Today’s research paper examines how gift-givers perceive the impact of late gifts on their relationships with recipients.
It argues that givers systematically overestimate the negative consequences of giving a late gift, particularly for occasion-based gifts (e.g., birthdays, Christmas).
This misperception stems from an asymmetry: givers focus on the perceived lack of care signaled by lateness, while recipients are more forgiving and tend to appreciate the gift regardless of timing.
Major Findings:
Givers overestimate relationship harm: Across five studies using a mix of real-life gift giving, hypothetical scenarios, and online experiments, gift-givers consistently overestimated the negative impact of a late gift on the recipient's perception of the relationship.
Asymmetry in perceived care: Givers believe a late gift signals a lack of care, while recipients don't interpret lateness as a significant indicator of the giver's feelings. This difference in perspective drives the overestimation of relationship harm.

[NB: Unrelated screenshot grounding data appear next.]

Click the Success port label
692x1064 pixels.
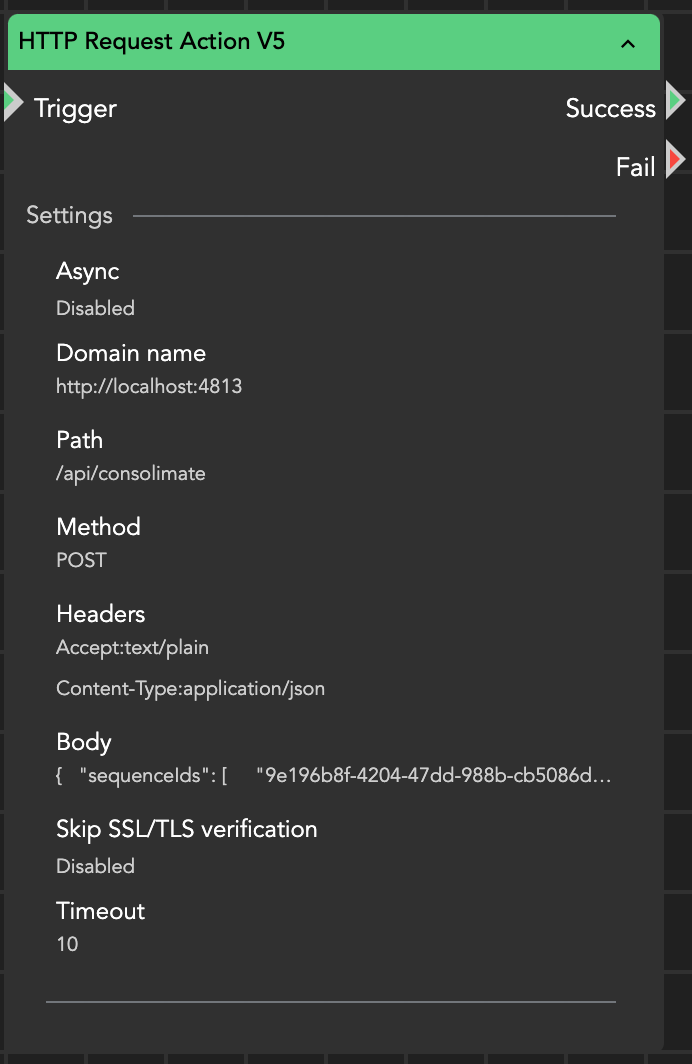[x=610, y=108]
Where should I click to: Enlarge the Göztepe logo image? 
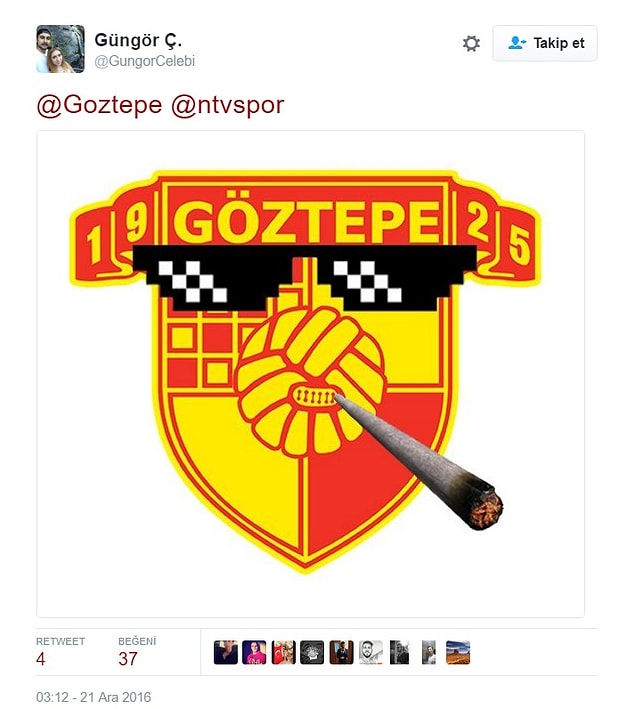coord(310,373)

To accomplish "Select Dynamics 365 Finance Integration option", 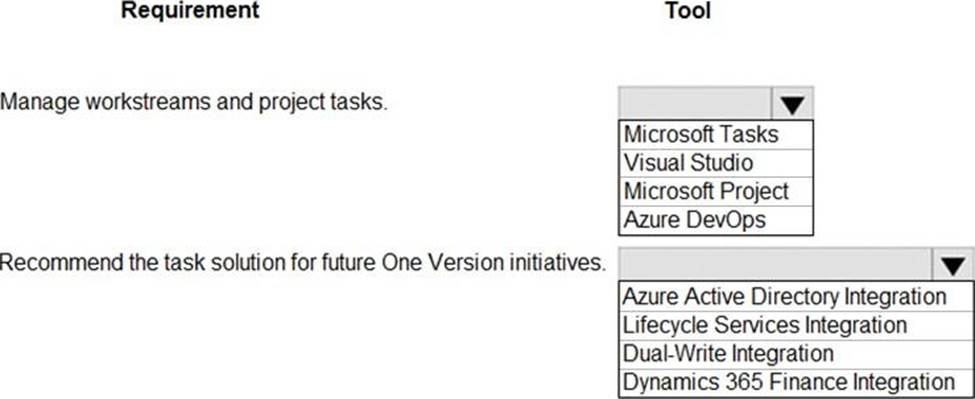I will pos(796,382).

Occasion-based gifts are more sensitive to timing: The negative effect of lateness is amplified for gifts tied to special occasions compared to non-occasion-based gifts, due to stronger social norms and expectations surrounding timely gift-giving.
Magnitude of lateness matters, but less than givers think: While greater lateness (e.g., 2 months vs. 2 days) does increase perceived relationship harm, the effect is less pronounced than gift-givers anticipate.
Moderating role of gift-giving norms: The overestimation effect is stronger for individuals who endorse stronger social norms around gift-giving.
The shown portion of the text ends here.